There were a lot of films like this around at the beginning of the 1970s, usually American, usually based on a novel or play, often starring Gould, or Alan Arkin, or Donald Sutherland, or a combination thereof, and often VERY SHOUTY.  This is a typical example.  Adapted from his own novel by Joel Lieber with assistance from Stan Hart – and I confess I haven’t read it – the film seems better suited to the page than the screen.  They are often determinedly kooky, with it, self-consciously daring, meandering and a little bit wearing.  LITTLE MURDERS [1971], which features all three of the aforementioned actors, and was directed by Arkin, is another good example.  The sub-genre is neatly encapsulated by a dinner party scene in which all the characters are shouting at each other and, in another little quirk typical of these films, repeat each other’s names a lot.

In MOVE, Gould’s character, on screen for virtually the whole running time, comes across as a desperately self-absorbed neurotic who can’t see the wood for the trees.  Now, the same might be said of other screen fantastists, particularly Billy Liar, but save for a tardy removal man, Jaffe doesn’t seem to have that much to be resentful about.  Billy Liar is essentially a sympathetic character by Jaffe is a moaner.  That the central character is thus a turn-off holes the film below the waterline and very early on too.

Like Billy Liar, Hiram Jaffe is an unreliable narrator, that is to say, the viewer isn’t always sure which scenes are fantasies and which are ‘reality’.  Generally speaking, the scenes with his wife seem to reality but the stuff about the telephonist, the removal man and possibly even The Girl is wholly imagined.  So what do the fantasies reveal about Jaffe?  Well, for a start he has a persecution complex.  The ‘removal man’ who has become his bete noir rings him several times to taunt him about his marriage, his house move and so on.  The ‘telephonist’ frustrates him repeatedly by refusing to pass on information or let him communicate directly with the real removal man.  I think these reflect Jaffe’s own feelings about his worth as a man and as a husband.  It’s only in this way that the film starts to make sense as, on the face of it, Jaffe is a dislikeable individual.

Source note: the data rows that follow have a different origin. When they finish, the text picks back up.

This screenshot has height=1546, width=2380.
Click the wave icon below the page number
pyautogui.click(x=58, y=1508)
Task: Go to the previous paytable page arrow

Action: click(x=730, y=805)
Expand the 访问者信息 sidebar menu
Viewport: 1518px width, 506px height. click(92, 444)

The pre-credits sequence: Hiram fantasises about being run down by a roller while his feet are stuck in hot tarmac and he can't MOVE (geddit??!!)
Jaffe has the great good fortune to be married to Paula Prentiss but for some unfathomable reason has grown distant from her.  It is hinted that the point of conflict between them is her desire for a child and his reluctance.  Ironically it isn’t until Jaffe has picked up and had sex with The Girl, whether it happens in reality or not, that he feels able to return to his wife.  Perhaps this indicates performance anxiety of some sort; in the era of Philip Roth’s ‘Portnoy’s Complaint’ (which was adapted into another early 70s kinky, kooky comedy, starring, incidentally, Paula Prentiss’s husband Richard Benjamin) sexual issues of this sort were all over the screen. 

Hiram fantasises about the recalcitrant telephonist who won't help him sort out his house MOVE (geddit??!!)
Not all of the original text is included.